Cite as: http://hdl.handle.net/21.11116/0000-0008-7C4D-8
Abstract
The position and configuration of carbon-carbon double bonds in unsaturated fatty acids is crucial for their biological functions and influences health and disease. However, double bond isomers are not routinely distinguished by classical mass spectrometry workflows. Instead, they require sophisticated analytical approaches usually based on chemical derivatization and/or instrument modification. In this work, a novel strategy to investigate fatty acid double bond isomers (18:1) without prior chemical treatment or modification of the ion source was implemented by non-covalent adduct formation in the gas phase. Fatty acid adducts with sodium, pyridinium, trimethylammonium, dimethylammonium, and ammonium cations were characterized by a combination of cryogenic gas-phase infrared spectroscopy, ion mobility-mass spectrometry, and computational modeling.
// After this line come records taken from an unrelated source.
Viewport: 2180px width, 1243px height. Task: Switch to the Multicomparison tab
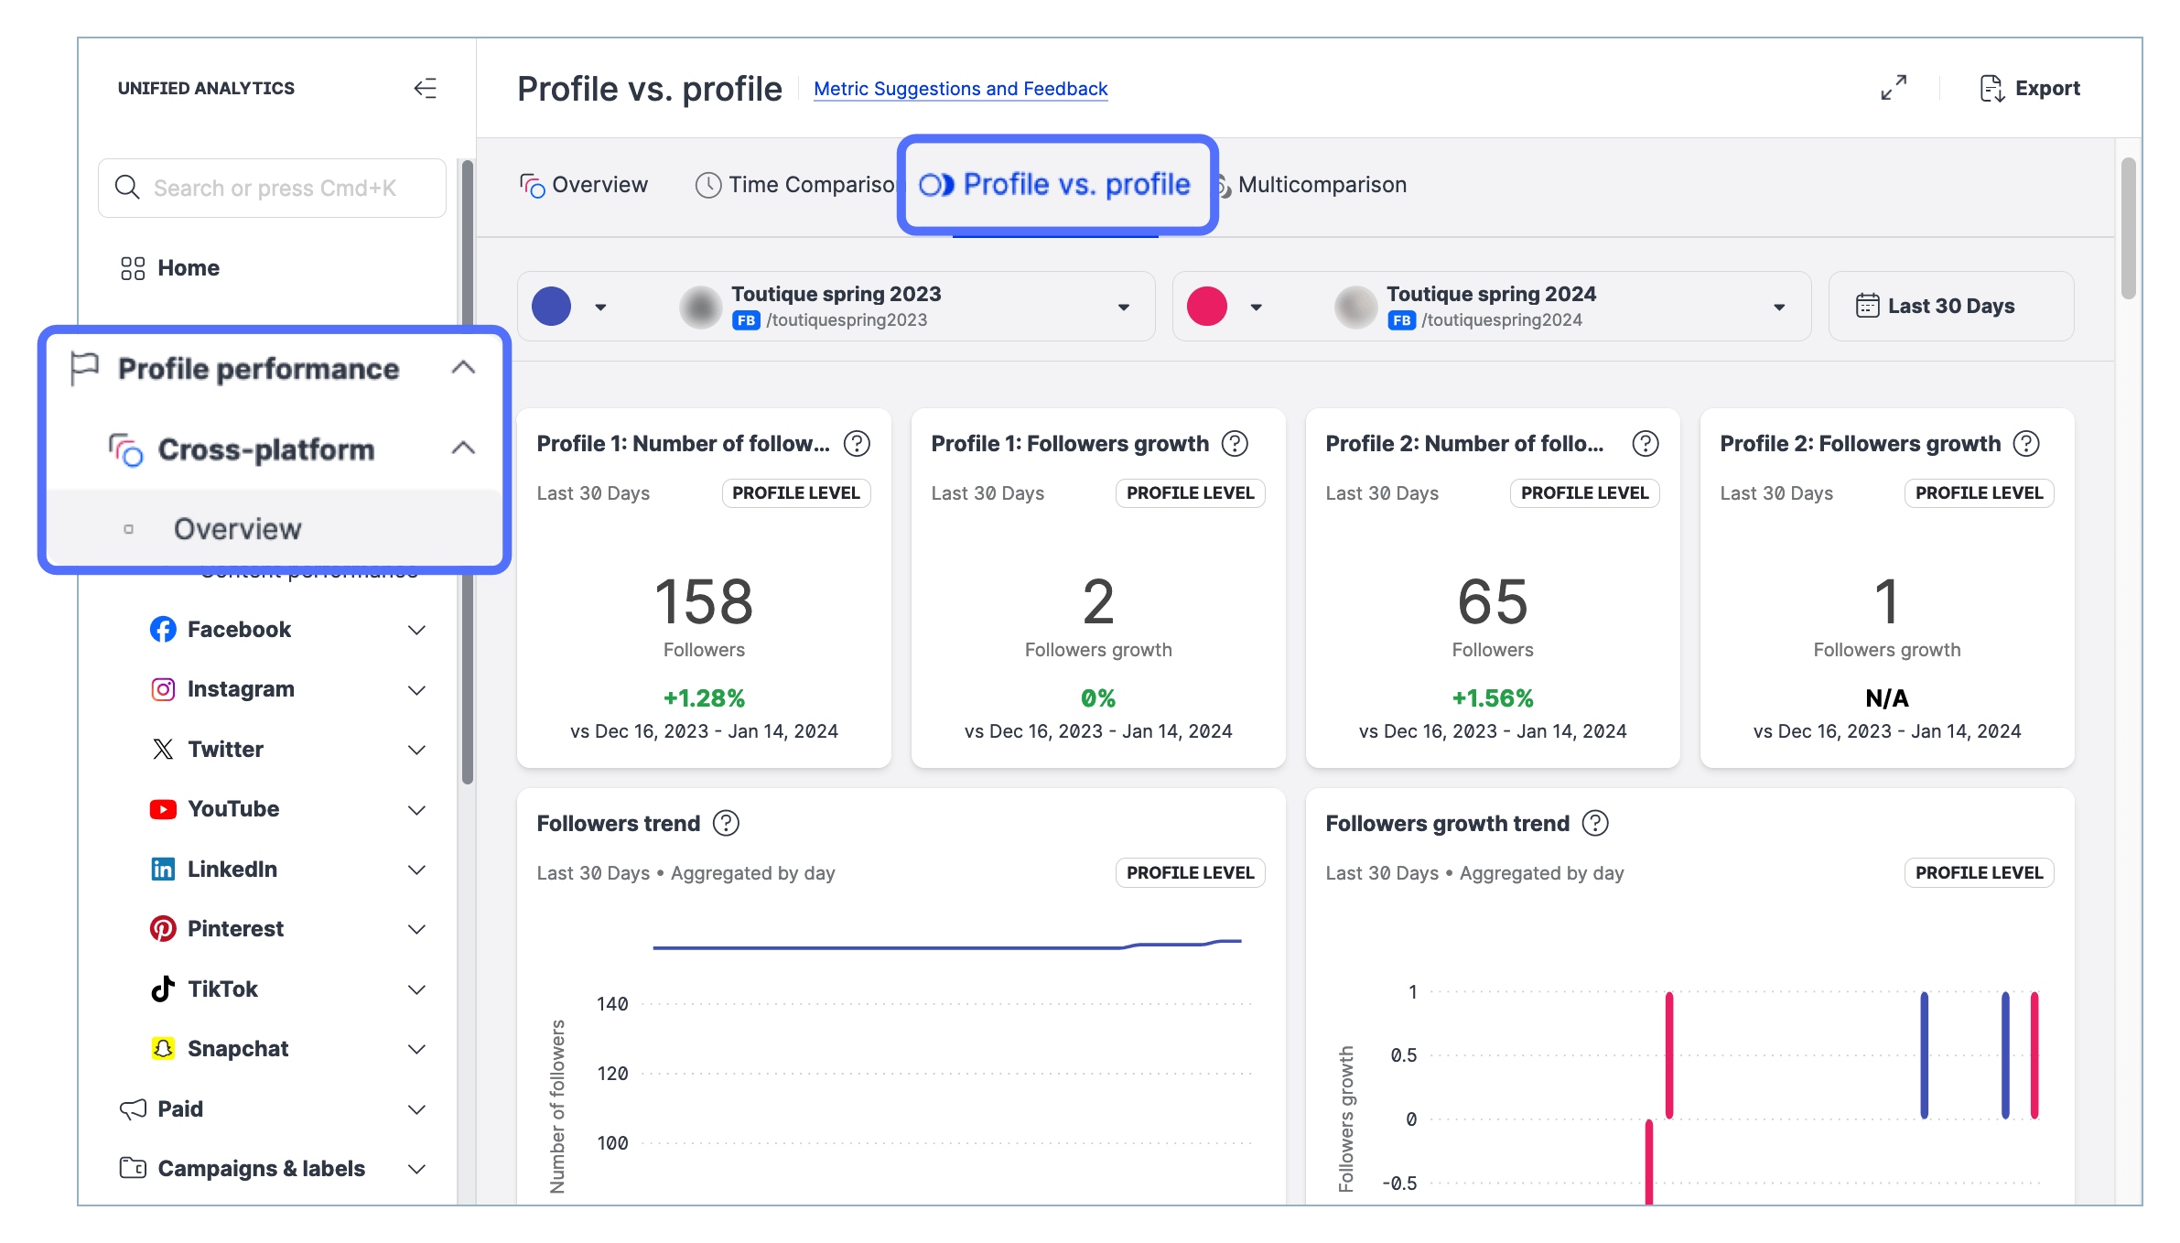click(x=1321, y=185)
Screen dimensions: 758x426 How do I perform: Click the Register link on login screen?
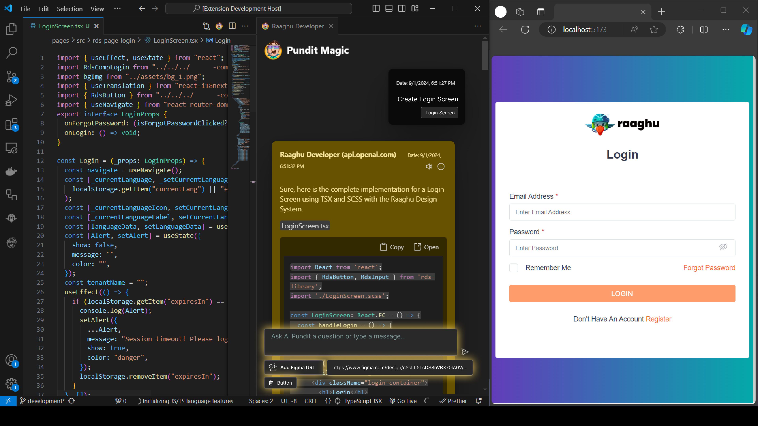[658, 319]
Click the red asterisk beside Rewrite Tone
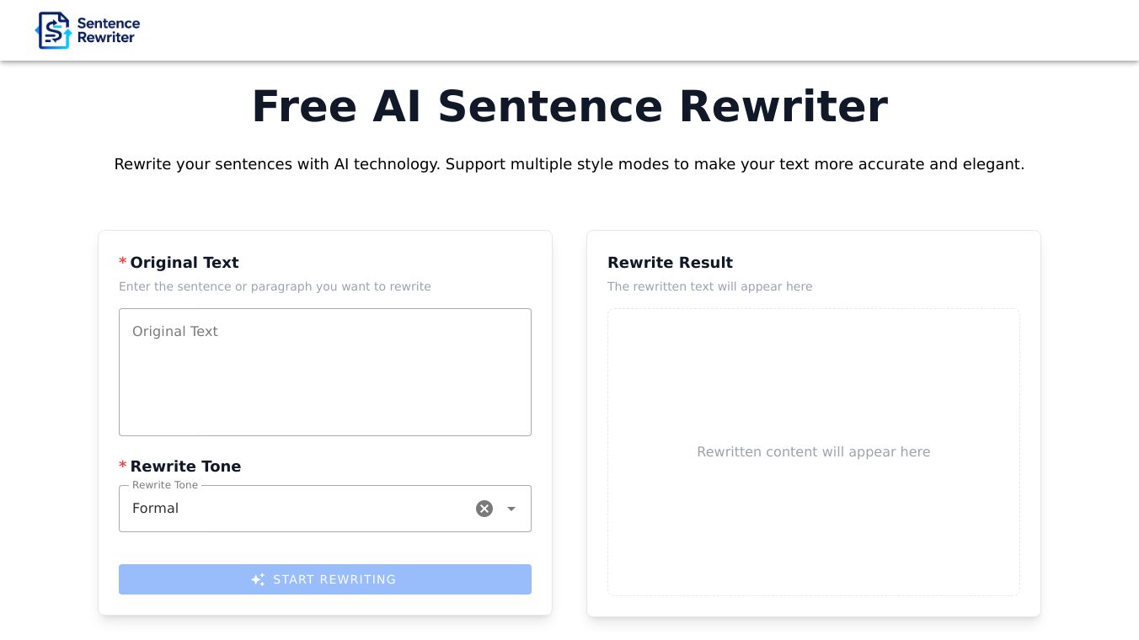The image size is (1139, 640). click(123, 466)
The results reveal subtle differences between double bond isomers and confirm three-dimensional geometries constrained by non-covalent ion-molecule interactions. Overall, this study on fatty acid adducts in the gas phase explores new avenues for the distinction of lipid double bond isomers and paves the way for further investigations of coordinating cations to increase resolution.